New mathematical modeling suggests lightning strikes may leave traces similar to those of meteorites
Amid the summer storm, a powerful lightning bolt strikes Mellie ħa, Malta. Billions of lightning strikes occur annually on land, leaving fulgurites on sands, soils, rocks, and sometimes artificial monuments. Credit: Owen Zammit, CC BY-SA 2.0
Source: Geophysical Research Letters

When a meteorite strikes a rock, it triggers rapid changes in pressure and temperature that alter the rock’s structure. Traditionally, scientists have treated microscopic planar deformation features in quartz crystals as a telltale sign of past meteorite impacts. However, recent research has demonstrated that lightning strikes can also leave similar signatures of shock.

In a new paper, Chen et al. mathematically simulate a lightning strike on a granite surface. They demonstrate that the resulting changes in the rock are a fingerprint of the energy and intensity levels of the lightning that caused them. More specifically, they demonstrate that shock features in quartz are created by the intense shock wave associated with the lightning strike. The results suggest that shocked quartz should not be interpreted as certain evidence of past meteorite impacts.

Scientists have known for decades that lightning can rapidly heat rock to over 2,000 kelvins near the strike point. Organic material on the surface burns off, and part of the rock itself melts almost instantaneously, later cooling to form a glassy surface layer called a fulgurite. It wasn’t until 2015 that researchers discovered shocked quartz in the granite substrate of a fulgurite.

In the new study, the research team developed a mathematical model to estimate the pressure exerted by a lightning strike on a granite surface, as well as the rapid heating and cooling of the rock. The model incorporated physical characteristics of lightning and granite, such as the typical temperature of lightning, the melting temperature of granite, and the temperature at which organic material on the granite surface would likely burn.

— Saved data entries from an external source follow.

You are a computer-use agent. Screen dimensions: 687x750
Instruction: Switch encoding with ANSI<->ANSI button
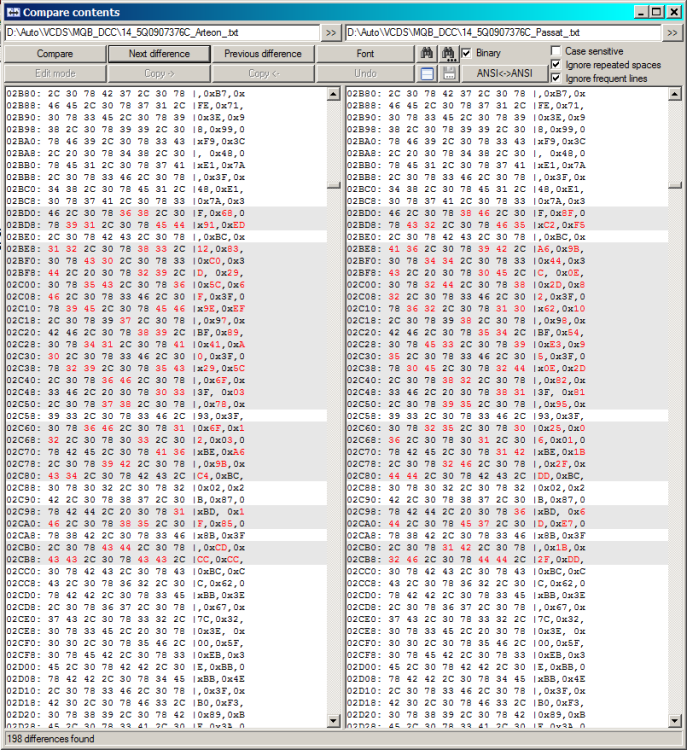pos(503,74)
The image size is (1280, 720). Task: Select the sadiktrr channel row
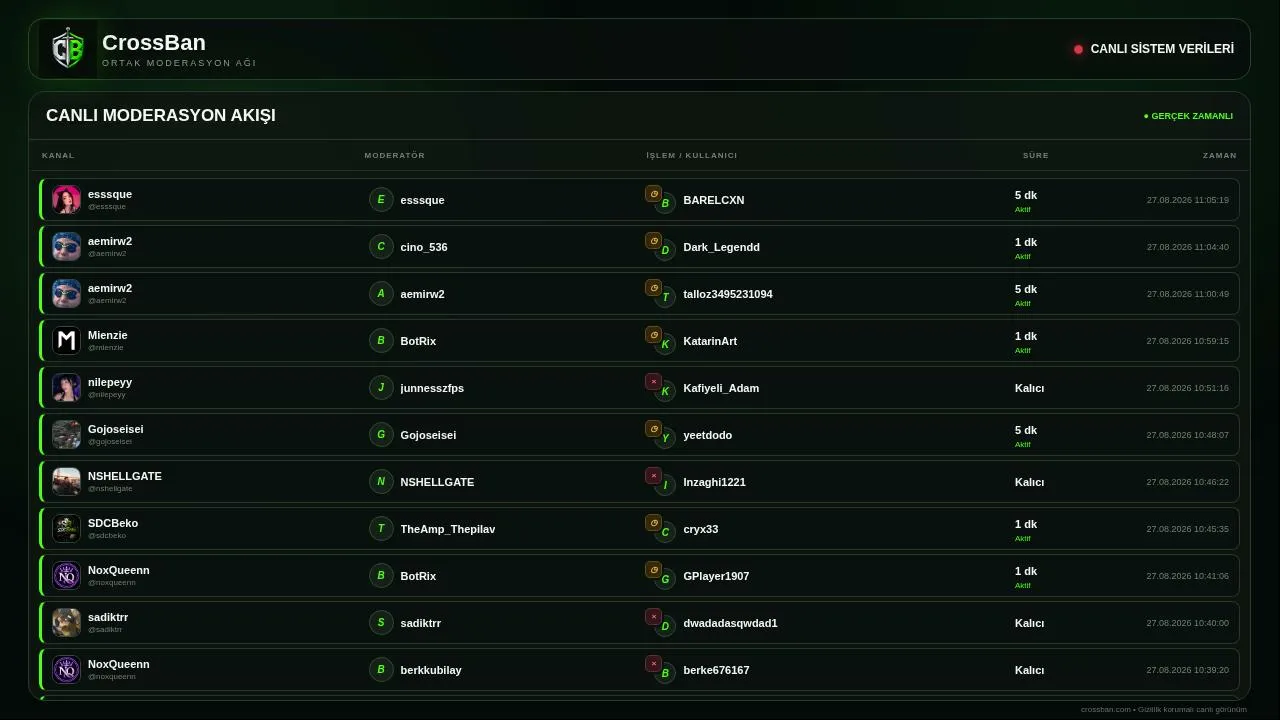pos(640,622)
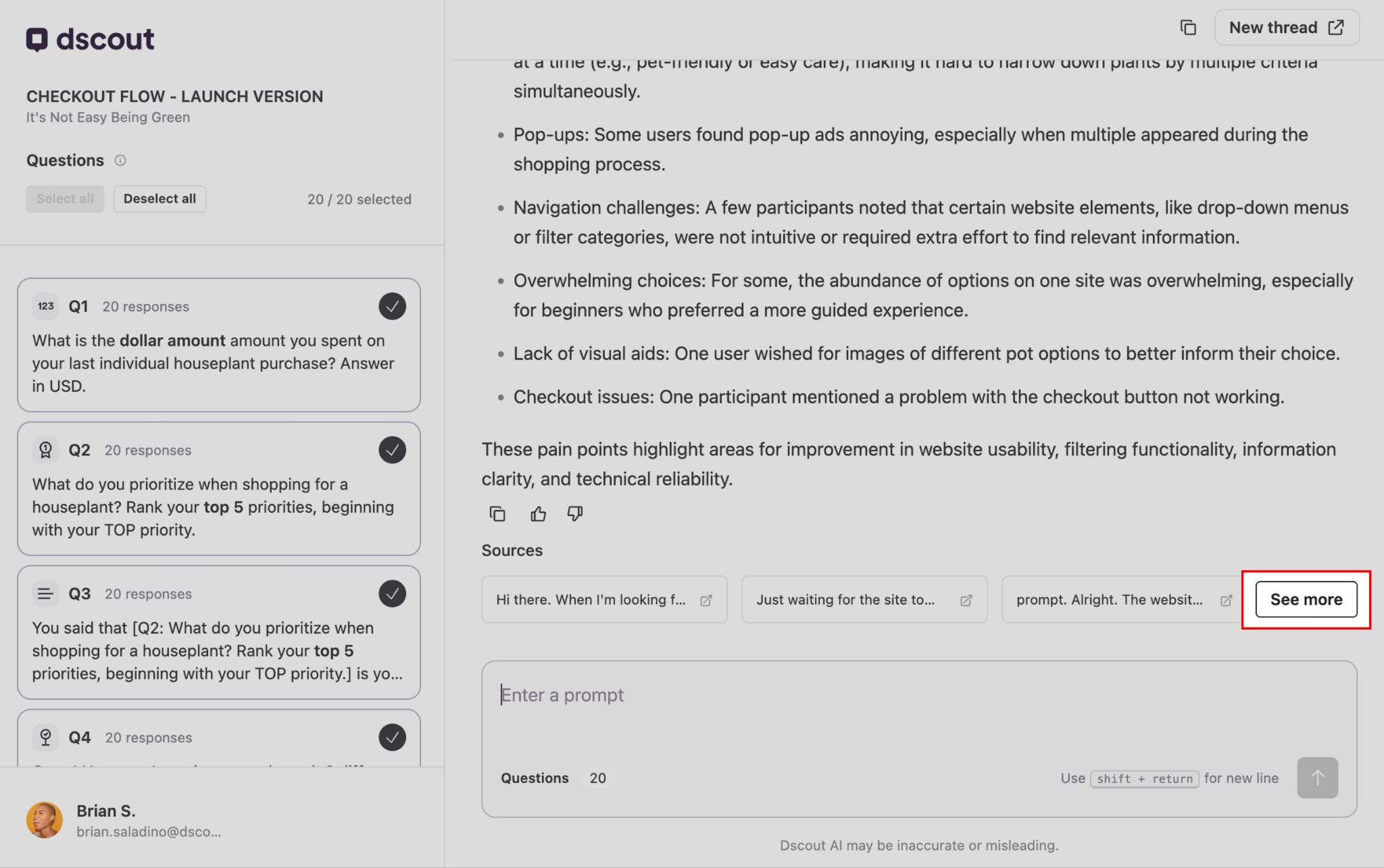Give the response a thumbs down
This screenshot has height=868, width=1384.
pos(575,514)
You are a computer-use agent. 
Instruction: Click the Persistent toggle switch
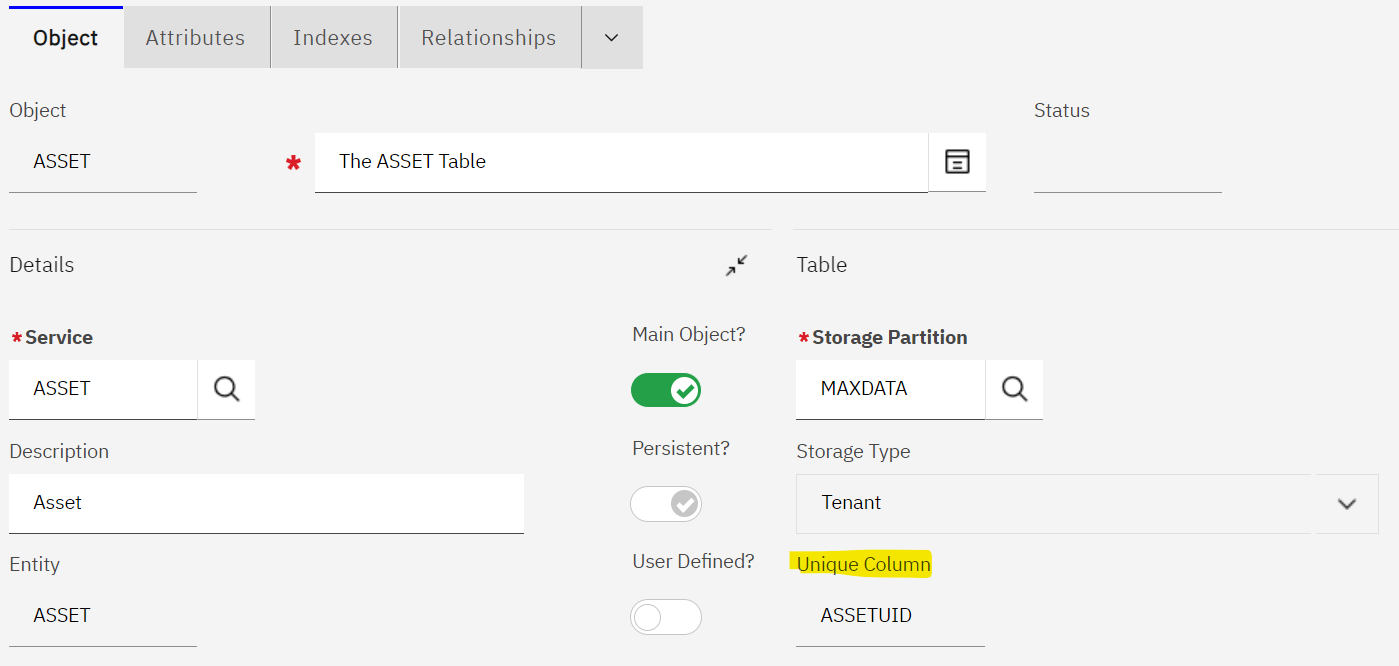pyautogui.click(x=666, y=504)
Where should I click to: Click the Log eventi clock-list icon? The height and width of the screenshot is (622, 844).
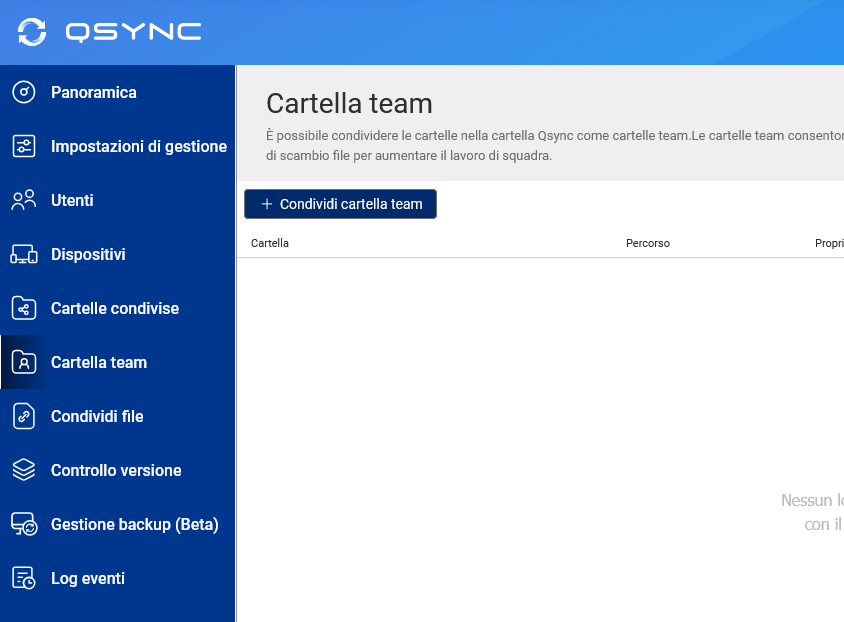(x=24, y=579)
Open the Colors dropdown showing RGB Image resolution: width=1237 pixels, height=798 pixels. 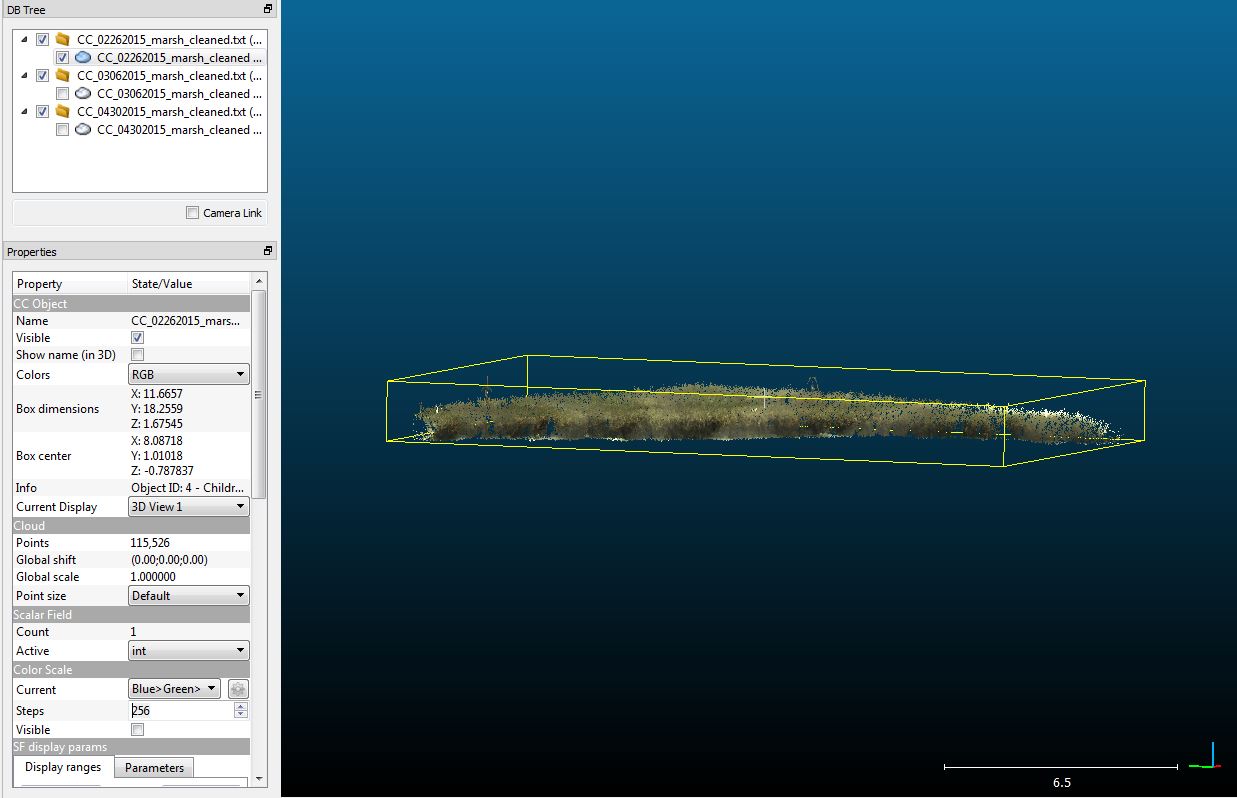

The simulations showed that a lightning strike can impart more than 7 gigapascals of pressure on the granite surface, enough to trigger the formation of shocked quartz. The strike creates a roughly circular layer of fulgurite about 18 centimeters across within a slightly wider region of burned organic material about 22 centimeters across.

These results are consistent with observations of fulgurite samples collected from field sites. For example, fulgurites collected from Mount Mottarone in Italy have regions of burned organic matter that are of similar size, roughly 20 centimeters across. Fulgurites from Les Pradals in France feature shocked quartz in a surficial layer less than 3 micrometers thick, consistent with the pressure calculations in the lightning strike model.

With this discovery, additional evidence will likely now be needed to convince impact geologists that shocked quartz indicates a past meteorite impact. Furthermore, these findings could help explain confusing occurrences of higher than expected impact rates, according to evidence for shocked quartz, in some regions. (Geophysical Research Letters, https://doi.org/10.1002/2017GL073843, 2017)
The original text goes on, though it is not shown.